▶ [EXCERPT TO READ]
Materials and Methods

Study Population

Lung transplant patients at the University of Washington Medical Center undergoing bronchoscopic evaluation were enrolled into this study. The study protocol was approved by the Institutional Review Board at the University of Washington, and all patients provided informed consent before enrollment. The airway epithelium from 11 patients was used for immediate RNA isolation (in vivo group). Samples from eight patients were first cultured before RNA collection (in vitro group), and samples from four patients were divided for both in vivo and in vitro conditions. Patient age in the in vivo and in vitro groups was 46.8 ± 17.0 and 40.9 ± 15.2, respectively (means ± SD; P = 0.44). None of the enrolled subjects had evidence of infection, acute allograft rejection, or chronic allograft rejection at the time of tissue collection.

Airway Epithelial Cell Collection and Culture

Airway epithelial cells were collected from small airway brushings with a sheathed cytologic brush (ConMed, Utica, NY). Four to six passes of the brush were used, yielding typically between 1 × 10⁶ and 2 × 10⁶ cells. After the procedure, the cells were immediately transferred on ice to the laboratory, where they were pelleted and resuspended in 500 μL of cold Dulbecco’s modified Eagle’s medium. These cells were then further processed for ALI cell culture or for RNA collection from in vivo samples. Some collections were divided for both cell culture and RNA collection from the primary cells.

▶ [STUDY QUESTIONS]
• a. Rewrite the lung transplant methods text from "Airway epithelial cells" through "the primary cells.", putting "chilled" in place of "cold" each time it appears.
• b. Carry on the lung transplant methods text from where it stops.
The rows have nothing to do with the lung transplant methods text.

▶ [DATA RECORDS]
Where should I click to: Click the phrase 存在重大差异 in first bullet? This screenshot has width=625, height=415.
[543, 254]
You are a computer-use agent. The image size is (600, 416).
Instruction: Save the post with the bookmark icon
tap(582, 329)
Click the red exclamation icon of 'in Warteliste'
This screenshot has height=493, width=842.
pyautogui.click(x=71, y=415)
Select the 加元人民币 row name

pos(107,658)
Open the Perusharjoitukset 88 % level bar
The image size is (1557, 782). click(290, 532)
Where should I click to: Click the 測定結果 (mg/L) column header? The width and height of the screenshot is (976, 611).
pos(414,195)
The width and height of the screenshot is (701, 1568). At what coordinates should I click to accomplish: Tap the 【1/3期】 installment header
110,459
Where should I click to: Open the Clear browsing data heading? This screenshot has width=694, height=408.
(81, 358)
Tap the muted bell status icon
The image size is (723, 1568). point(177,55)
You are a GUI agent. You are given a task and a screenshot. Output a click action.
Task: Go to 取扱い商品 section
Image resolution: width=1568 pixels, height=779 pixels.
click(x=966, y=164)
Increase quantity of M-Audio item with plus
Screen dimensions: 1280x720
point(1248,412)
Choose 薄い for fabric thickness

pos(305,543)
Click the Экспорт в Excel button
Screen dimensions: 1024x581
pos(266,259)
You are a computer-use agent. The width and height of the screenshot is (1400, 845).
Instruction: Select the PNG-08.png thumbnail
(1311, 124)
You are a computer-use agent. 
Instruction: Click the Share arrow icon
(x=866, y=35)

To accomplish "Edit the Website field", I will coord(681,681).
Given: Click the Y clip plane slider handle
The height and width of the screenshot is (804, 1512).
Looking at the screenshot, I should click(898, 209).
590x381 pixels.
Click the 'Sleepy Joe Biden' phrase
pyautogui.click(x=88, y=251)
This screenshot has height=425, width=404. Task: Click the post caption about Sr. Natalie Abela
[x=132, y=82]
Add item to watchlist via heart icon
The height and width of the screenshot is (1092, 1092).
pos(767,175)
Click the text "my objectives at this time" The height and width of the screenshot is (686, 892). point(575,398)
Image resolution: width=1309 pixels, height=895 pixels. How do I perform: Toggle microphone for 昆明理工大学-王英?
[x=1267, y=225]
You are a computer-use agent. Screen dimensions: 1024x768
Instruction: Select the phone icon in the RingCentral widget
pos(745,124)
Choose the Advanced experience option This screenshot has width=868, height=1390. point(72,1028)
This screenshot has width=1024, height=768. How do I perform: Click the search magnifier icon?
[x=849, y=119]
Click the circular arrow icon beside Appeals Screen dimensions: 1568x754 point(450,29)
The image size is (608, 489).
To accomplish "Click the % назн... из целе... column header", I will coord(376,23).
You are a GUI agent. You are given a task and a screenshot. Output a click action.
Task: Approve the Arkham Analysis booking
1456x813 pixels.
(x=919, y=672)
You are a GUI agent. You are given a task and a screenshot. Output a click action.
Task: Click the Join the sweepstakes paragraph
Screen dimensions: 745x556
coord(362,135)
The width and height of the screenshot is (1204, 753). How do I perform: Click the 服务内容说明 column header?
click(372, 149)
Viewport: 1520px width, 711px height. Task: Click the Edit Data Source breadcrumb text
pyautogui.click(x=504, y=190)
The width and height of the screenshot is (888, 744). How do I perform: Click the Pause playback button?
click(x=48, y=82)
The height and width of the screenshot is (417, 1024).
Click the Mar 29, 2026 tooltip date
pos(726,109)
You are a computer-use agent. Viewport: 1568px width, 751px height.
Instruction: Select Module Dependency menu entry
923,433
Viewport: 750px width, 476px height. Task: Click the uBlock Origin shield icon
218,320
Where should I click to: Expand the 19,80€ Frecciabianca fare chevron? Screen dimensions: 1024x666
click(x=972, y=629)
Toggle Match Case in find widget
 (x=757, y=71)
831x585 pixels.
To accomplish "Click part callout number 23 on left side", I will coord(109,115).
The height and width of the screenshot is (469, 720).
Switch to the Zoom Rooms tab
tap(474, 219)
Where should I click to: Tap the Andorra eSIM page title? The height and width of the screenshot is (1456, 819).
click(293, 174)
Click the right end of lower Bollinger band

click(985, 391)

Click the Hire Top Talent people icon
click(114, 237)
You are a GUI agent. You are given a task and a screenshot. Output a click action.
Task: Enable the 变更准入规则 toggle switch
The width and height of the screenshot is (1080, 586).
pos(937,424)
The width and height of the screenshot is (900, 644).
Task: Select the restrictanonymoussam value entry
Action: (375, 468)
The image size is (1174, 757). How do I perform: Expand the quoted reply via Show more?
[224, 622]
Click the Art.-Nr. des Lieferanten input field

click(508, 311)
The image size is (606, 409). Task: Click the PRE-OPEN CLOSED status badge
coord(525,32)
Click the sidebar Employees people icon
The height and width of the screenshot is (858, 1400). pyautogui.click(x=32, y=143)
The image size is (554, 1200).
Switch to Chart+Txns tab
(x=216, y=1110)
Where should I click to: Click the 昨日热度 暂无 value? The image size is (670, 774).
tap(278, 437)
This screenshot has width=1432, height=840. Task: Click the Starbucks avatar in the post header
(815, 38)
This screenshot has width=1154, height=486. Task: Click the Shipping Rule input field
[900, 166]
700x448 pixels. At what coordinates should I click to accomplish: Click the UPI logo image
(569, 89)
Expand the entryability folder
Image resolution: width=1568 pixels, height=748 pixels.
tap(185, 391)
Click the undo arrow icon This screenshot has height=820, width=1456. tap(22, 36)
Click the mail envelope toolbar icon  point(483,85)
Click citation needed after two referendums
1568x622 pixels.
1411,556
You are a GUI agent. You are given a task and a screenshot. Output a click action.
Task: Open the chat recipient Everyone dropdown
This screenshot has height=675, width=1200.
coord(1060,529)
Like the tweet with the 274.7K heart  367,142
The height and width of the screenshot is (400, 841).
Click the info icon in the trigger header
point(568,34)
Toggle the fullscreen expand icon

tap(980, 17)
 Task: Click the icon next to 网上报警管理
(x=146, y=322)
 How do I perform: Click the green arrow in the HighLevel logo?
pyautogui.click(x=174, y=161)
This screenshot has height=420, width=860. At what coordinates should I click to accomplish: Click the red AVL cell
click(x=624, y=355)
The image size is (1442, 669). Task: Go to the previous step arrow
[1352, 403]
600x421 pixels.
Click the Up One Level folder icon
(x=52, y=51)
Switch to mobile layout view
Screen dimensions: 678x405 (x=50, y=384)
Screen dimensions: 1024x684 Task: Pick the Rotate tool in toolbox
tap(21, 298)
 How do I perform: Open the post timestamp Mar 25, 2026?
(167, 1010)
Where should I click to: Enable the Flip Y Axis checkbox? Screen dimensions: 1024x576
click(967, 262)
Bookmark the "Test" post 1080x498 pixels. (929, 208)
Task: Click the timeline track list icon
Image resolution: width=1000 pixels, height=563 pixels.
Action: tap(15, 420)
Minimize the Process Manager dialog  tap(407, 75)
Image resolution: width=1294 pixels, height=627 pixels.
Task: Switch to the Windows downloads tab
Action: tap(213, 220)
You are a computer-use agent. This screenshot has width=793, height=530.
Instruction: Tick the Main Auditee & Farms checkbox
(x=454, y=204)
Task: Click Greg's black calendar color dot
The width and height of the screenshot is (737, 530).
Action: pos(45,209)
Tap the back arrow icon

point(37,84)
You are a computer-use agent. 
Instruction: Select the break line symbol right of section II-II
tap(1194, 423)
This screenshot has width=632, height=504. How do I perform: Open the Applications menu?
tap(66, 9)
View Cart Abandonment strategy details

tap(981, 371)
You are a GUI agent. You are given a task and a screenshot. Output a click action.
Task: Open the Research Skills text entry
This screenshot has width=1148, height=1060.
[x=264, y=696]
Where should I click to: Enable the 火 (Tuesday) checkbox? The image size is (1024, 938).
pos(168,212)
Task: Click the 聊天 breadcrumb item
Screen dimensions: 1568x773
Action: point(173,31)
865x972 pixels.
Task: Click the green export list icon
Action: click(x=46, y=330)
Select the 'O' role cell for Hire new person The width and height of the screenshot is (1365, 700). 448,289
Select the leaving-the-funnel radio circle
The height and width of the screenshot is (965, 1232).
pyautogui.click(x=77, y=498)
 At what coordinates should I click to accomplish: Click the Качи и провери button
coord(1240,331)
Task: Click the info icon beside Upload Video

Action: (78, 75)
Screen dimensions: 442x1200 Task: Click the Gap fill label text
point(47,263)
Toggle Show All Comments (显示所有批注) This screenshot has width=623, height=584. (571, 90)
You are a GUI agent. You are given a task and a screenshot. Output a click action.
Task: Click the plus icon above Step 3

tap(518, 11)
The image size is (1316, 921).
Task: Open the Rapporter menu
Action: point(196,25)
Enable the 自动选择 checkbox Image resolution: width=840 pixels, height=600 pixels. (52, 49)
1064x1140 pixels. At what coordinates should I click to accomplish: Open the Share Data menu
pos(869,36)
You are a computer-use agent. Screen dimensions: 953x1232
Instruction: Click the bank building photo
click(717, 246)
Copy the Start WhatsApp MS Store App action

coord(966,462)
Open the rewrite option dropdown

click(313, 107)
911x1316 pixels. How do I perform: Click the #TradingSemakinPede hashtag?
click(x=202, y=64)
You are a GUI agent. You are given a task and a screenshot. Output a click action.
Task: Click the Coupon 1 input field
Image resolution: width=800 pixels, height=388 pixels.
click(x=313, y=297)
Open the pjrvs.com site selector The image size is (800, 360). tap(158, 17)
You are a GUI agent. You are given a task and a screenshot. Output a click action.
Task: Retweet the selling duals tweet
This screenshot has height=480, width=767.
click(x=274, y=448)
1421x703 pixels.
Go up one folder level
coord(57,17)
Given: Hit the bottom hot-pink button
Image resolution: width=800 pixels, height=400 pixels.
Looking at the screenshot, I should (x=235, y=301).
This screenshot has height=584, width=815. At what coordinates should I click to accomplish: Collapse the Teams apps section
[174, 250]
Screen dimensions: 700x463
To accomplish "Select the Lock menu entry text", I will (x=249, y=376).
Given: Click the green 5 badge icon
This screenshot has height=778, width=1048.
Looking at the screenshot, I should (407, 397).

▶ [TASK-BY-TASK ANSWERS]
• a.
Airway epithelial cells were collected from small airway brushings with a sheathed cytologic brush (ConMed, Utica, NY). Four to six passes of the brush were used, yielding typically between 1 × 10⁶ and 2 × 10⁶ cells. After the procedure, the cells were immediately transferred on ice to the laboratory, where they were pelleted and resuspended in 500 μL of chilled Dulbecco’s modified Eagle’s medium. These cells were then further processed for ALI cell culture or for RNA collection from in vivo samples. Some collections were divided for both cell culture and RNA collection from the primary cells.

• b.
Airway epithelial cell cultures were established according to published protocols.⁷ Primary cells collected from the airway brushings were plated on type I collagen–coated dishes at an initial plating density of 2.5 × 10⁴ cells/cm². Cells were fed with bronchial epithelial growth medium until they were 80% confluent (typically 7 to 8 days in culture). These cells were then passaged onto type I collagen–coated Transwell inserts (Corning Life Sciences, Tewksbury, MA) at a seeding density of 10⁵ cells/cm² and were fed with bronchial epithelial cell growth medium in both the apical and basal chambers. Once a fully confluent monolayer was established (typically after 1 to 2 days), cell cultures were fed basally with ALI medium to allow differentiation into a mucociliary monolayer (Supplemental Figure S1).

RNA Collection

To obtain a pure population of airway epithelial cells for RNA collection, primary cells collected from bronchial brushings were first immunodepleted of inflammatory cells with a biotinylated anti-human CD45 antibody (AbD Serotec; Raleigh, NC), followed by Pierce streptavidin magnetic bead separation (Thermo Fisher Scientific, Rockford; IL). This procedure efficiently eliminates all inflammatory cells, which constituted approximately 3% of the total population of harvested cells (data not shown). TRIzol (Life Technologies, Carlsbad, CA) surfactant was then added, and RNA was collected using phase-lock tubes according to the manufacturer’s protocols (5 PRIME, Gaithersburg, MD).

RNA was isolated from cultures after they were fully matured at an ALI for 4 weeks. In brief, cells on the polyester membrane were cut out with a sterile scalpel and placed into TRIzol. Membranes were vortexed in TRIzol for 30 seconds and then processing for RNA collection with phase-lock tubes.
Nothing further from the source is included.